Не держит сердцевина. Записки о моей шизофрении - [46]

Шрифт
Интервал

* * *

Всего лишь спустя две недели после начала семестра я больше не могла этого переносить, и решила, что мне нужно сходить в студенческую клинику. На первом приеме я встретила американскую версию доктора Барнса, довольно незадачливого молодого психиатра, который лечил меня в Оксфорде. Начинающий интерн, доктор Бэрд, была явно захвачена врасплох моей нечленораздельной болтовней. Тому, как я говорила, можно подобрать технический термин «словесный салат» (когда кто-то говорит слова, сходные по звучанию, но не связанные по смыслу друг с другом) — хотя в моем случае «фруктовый салат» подошло бы больше.

«Меня зовут Элин. Они меня называли „Элин-Элин, выше ели“. В школе. Куда я ходила. Где я сейчас и где у меня проблемы».

«Какого рода проблемы?» спросила она.

«Есть проблема. Прямо тут в Ривер Сити. В доме нью-хейвенцев[12]. Где нет гавани, ни новой, ни старой. Я просто ищу гавань. Вы можете мне дать гавань? Или вы слишком молоды? Почему вы плачете? Я плачу, потому что голоса подошли к концу своего времени. Время слишком старо. Я уже убила множество людей».

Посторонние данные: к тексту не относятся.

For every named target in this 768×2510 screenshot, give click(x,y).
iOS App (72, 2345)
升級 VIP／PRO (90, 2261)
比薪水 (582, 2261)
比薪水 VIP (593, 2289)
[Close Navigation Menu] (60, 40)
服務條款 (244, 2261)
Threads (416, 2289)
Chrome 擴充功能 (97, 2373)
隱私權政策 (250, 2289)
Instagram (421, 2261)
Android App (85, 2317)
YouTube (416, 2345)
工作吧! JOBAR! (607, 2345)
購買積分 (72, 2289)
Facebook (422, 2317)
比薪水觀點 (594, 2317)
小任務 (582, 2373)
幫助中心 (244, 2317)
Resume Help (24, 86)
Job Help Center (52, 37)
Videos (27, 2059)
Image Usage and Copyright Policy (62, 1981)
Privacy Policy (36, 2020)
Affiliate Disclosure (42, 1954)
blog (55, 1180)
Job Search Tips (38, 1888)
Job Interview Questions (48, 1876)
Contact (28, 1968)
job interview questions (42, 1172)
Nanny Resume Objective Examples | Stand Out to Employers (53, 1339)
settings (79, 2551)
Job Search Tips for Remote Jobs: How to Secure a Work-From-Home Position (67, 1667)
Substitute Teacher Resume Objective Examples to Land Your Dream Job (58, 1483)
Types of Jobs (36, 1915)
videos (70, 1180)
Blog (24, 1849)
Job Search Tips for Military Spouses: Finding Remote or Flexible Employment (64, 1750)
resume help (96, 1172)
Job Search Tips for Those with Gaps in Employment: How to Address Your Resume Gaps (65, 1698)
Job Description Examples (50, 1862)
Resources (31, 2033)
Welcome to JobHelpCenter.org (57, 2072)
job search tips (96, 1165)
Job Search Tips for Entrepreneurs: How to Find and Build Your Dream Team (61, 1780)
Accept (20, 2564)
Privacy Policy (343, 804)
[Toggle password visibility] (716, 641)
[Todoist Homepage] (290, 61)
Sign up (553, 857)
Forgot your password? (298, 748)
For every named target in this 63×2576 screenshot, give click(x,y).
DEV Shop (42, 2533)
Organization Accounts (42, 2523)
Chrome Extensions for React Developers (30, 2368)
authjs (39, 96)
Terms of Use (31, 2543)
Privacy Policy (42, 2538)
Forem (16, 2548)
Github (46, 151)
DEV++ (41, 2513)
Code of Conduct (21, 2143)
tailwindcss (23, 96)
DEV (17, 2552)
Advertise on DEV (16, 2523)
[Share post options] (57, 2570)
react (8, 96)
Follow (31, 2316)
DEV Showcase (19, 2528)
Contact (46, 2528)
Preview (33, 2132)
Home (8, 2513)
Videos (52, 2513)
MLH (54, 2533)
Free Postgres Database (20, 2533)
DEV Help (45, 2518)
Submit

«Ну, э, послушайте, Элин», — начала она, посмотрев сначала в свою записную книжку, потом опять на меня. «Мне кажется, у вас какие-то психологические трудности. Есть такое понятие как мания, которое описывает фиксацию на ложном убеждении, не основанном на реальности. Кажется, именно это с вами и происходит».

Я поблагодарила ее за лекцию. Она закрыла записную книжку и сказала, что примет меня на следующей неделе.

Выходя от нее, я испугалась. Все выходило из-под моего контроля, а я не знала, куда бежать за помощью. Единственный человек, который, я знала, мог бы помочь мне, был по другую сторону океана. Больше всего меня волновало, кто может случайно пострадать, если моя голова действительно взорвется. Феномен «молчаливого наблюдателя».

Парой дней позже, в пятницу после полудня, я убедилась в том, что я не продержусь эти выходные, и пошла на прием к дежурному врачу в студенческой медицинской службе. Психиатр на дежурстве была приятной и более знающей, чем та молодая женщина, которая принимала меня в прошлый раз; эта молодая специалистка по душевным болезням говорила с латиноамериканским акцентом и выражала крайнее сочувствие. Но, однако, уже через несколько минут после начала нашей встречи я быстро решила, что мне нужно вести мою часть нашего разговора изнутри небольшого одежного шкафа. Я встала и направилась к нему, и затем втиснулась вовнутрь. Но она не стала мириться с таким поведением.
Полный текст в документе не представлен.